• _The task_: In the records below, copy the line that contains "Switch to the Авиабилеты" and each line after it, word for word, through the last.

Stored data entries
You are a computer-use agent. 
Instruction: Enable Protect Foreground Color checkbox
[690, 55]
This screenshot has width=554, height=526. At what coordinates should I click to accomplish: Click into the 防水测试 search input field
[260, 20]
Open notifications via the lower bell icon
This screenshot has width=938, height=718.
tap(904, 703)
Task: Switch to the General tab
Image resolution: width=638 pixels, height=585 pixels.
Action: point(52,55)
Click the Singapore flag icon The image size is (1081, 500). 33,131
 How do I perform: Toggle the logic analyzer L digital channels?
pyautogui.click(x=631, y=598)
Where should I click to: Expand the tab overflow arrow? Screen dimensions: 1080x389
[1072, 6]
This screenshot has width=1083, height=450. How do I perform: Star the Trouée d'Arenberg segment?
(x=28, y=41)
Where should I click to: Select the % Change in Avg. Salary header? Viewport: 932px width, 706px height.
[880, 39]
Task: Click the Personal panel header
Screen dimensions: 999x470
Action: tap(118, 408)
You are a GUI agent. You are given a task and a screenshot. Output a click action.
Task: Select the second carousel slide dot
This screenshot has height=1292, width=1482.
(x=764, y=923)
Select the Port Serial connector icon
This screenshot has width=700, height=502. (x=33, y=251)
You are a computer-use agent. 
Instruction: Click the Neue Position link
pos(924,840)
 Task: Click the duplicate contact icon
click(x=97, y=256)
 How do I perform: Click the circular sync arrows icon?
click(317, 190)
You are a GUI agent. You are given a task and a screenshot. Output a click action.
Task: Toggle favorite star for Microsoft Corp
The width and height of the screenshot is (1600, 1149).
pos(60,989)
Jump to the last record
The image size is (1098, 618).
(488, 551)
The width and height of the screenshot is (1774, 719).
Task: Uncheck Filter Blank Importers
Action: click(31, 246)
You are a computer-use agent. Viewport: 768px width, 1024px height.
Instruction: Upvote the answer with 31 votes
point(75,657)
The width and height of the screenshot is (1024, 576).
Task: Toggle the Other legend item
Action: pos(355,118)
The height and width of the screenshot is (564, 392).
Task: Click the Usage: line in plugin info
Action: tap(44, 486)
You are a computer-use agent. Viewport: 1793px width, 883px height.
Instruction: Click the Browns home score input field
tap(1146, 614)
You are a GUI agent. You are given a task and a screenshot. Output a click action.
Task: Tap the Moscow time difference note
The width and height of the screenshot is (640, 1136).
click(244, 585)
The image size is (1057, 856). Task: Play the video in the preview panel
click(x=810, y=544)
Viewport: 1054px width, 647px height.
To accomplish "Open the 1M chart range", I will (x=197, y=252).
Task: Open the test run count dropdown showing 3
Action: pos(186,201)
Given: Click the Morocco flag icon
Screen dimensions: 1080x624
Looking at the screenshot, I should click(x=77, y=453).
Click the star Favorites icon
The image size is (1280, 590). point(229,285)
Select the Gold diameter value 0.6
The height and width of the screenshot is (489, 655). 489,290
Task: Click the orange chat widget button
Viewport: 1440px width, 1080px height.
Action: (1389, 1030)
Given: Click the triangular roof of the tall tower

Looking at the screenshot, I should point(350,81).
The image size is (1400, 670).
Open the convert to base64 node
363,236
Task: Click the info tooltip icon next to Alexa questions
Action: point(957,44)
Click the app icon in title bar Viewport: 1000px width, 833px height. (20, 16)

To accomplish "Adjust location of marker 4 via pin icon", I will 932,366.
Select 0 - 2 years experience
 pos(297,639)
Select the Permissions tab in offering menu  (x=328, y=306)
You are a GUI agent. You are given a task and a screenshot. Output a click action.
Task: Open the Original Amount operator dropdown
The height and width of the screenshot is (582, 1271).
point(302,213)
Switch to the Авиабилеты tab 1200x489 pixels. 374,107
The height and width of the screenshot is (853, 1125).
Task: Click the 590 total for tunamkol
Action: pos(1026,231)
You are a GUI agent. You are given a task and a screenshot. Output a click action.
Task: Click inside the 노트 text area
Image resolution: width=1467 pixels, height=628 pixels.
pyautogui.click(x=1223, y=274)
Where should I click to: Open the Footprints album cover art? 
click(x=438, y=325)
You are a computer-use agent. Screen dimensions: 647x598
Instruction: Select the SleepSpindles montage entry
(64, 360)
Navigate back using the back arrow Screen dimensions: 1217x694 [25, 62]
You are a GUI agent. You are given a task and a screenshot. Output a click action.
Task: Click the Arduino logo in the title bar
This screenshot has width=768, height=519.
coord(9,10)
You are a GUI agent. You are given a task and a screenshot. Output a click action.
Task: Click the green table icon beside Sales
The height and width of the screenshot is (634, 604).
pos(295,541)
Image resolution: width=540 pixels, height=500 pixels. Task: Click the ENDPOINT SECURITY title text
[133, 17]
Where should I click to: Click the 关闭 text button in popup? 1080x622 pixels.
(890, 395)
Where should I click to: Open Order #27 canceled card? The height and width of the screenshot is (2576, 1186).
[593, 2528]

• _Answer to this exercise_:
Switch to the Авиабилеты tab 1200x489 pixels. 374,107
The height and width of the screenshot is (853, 1125).
Task: Click the 590 total for tunamkol
Action: pos(1026,231)
You are a GUI agent. You are given a task and a screenshot. Output a click action.
Task: Click inside the 노트 text area
Image resolution: width=1467 pixels, height=628 pixels.
pyautogui.click(x=1223, y=274)
Where should I click to: Open the Footprints album cover art? 
click(x=438, y=325)
You are a computer-use agent. Screen dimensions: 647x598
Instruction: Select the SleepSpindles montage entry
(64, 360)
Navigate back using the back arrow Screen dimensions: 1217x694 [25, 62]
You are a GUI agent. You are given a task and a screenshot. Output a click action.
Task: Click the Arduino logo in the title bar
This screenshot has width=768, height=519.
coord(9,10)
You are a GUI agent. You are given a task and a screenshot. Output a click action.
Task: Click the green table icon beside Sales
The height and width of the screenshot is (634, 604).
pos(295,541)
Image resolution: width=540 pixels, height=500 pixels. Task: Click the ENDPOINT SECURITY title text
[133, 17]
Where should I click to: Click the 关闭 text button in popup? 1080x622 pixels.
(890, 395)
Where should I click to: Open Order #27 canceled card? The height and width of the screenshot is (2576, 1186).
[593, 2528]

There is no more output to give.